(YOUR OBJECTIVE):
Return only what runs from the line containing "The height and" through the last line of the entries below, exactly, omitting pictures.

(DATA FOR REVIEW):
+===+

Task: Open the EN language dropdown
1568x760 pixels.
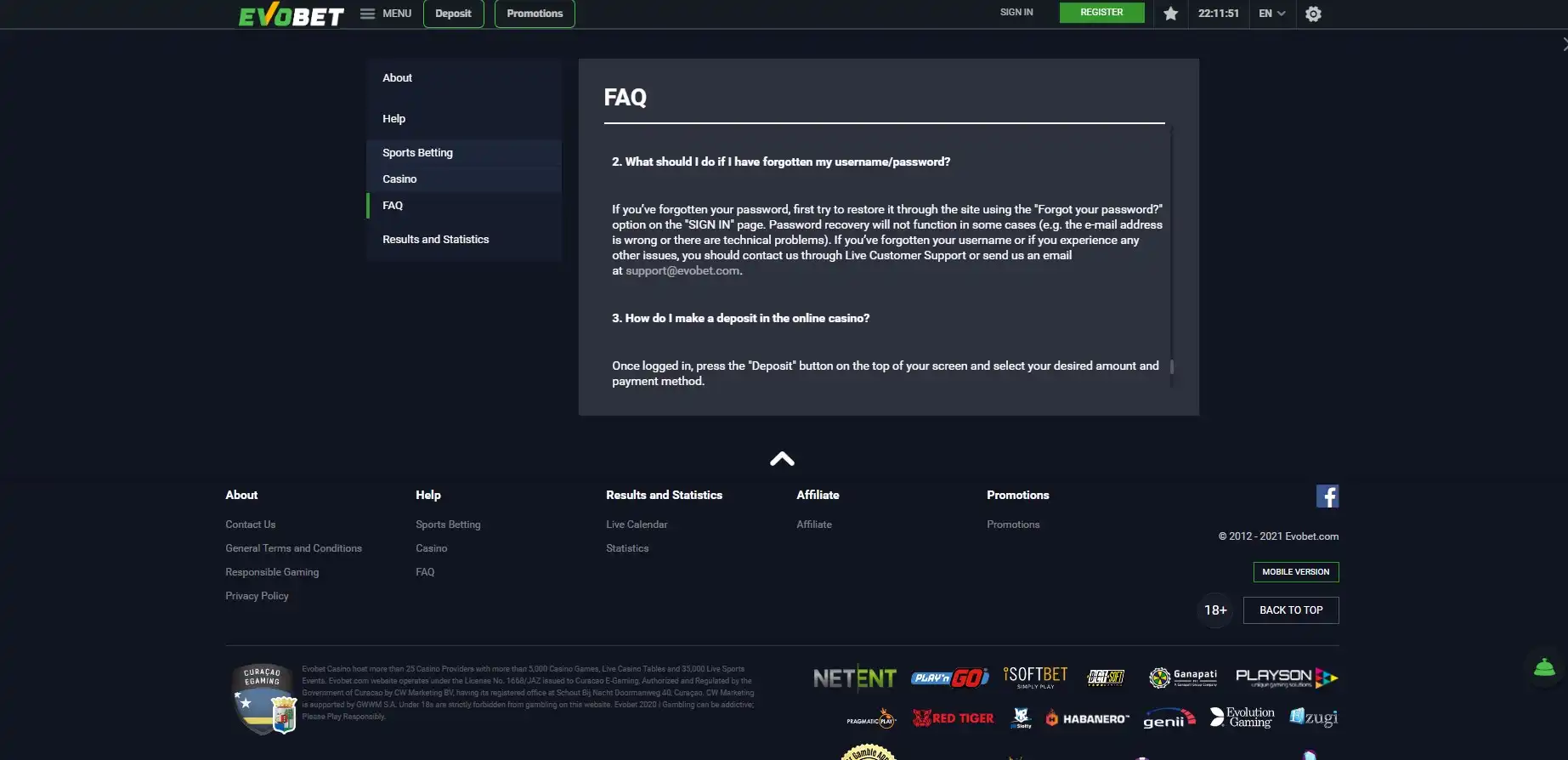Action: pos(1271,14)
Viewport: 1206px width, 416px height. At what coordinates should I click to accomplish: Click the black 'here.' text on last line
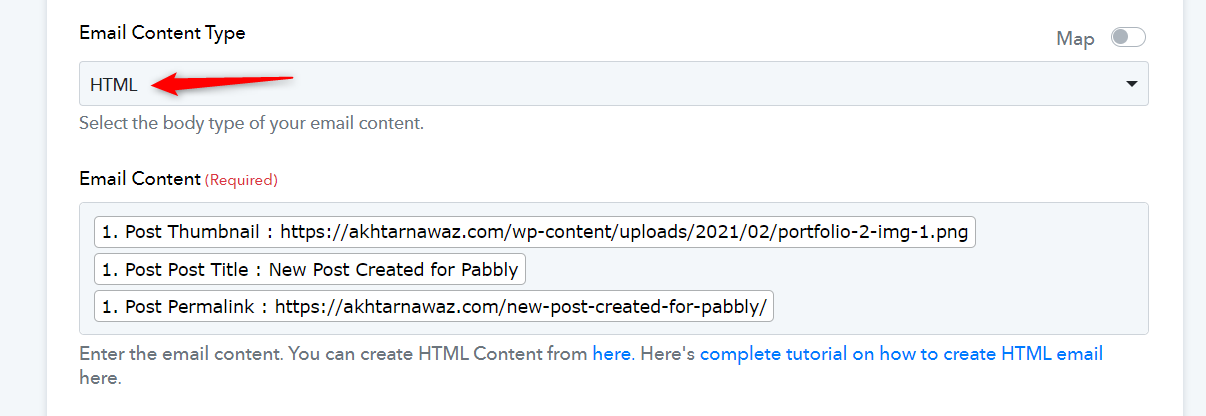pyautogui.click(x=100, y=379)
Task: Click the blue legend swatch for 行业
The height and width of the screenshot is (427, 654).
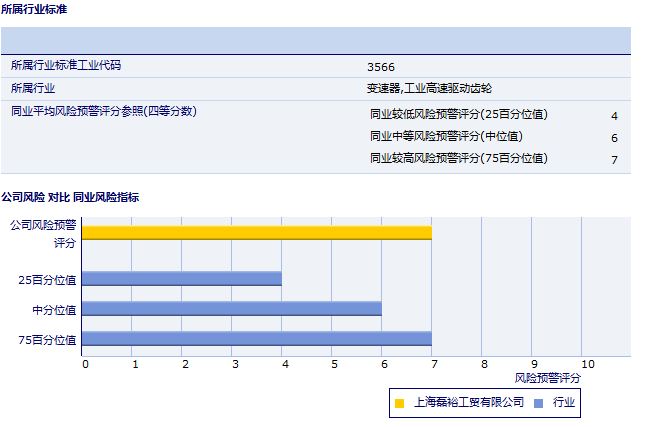Action: click(539, 403)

+===+

(REPLY TO THE EXERCISE):
The height and width of the screenshot is (427, 654).
Action: click(539, 403)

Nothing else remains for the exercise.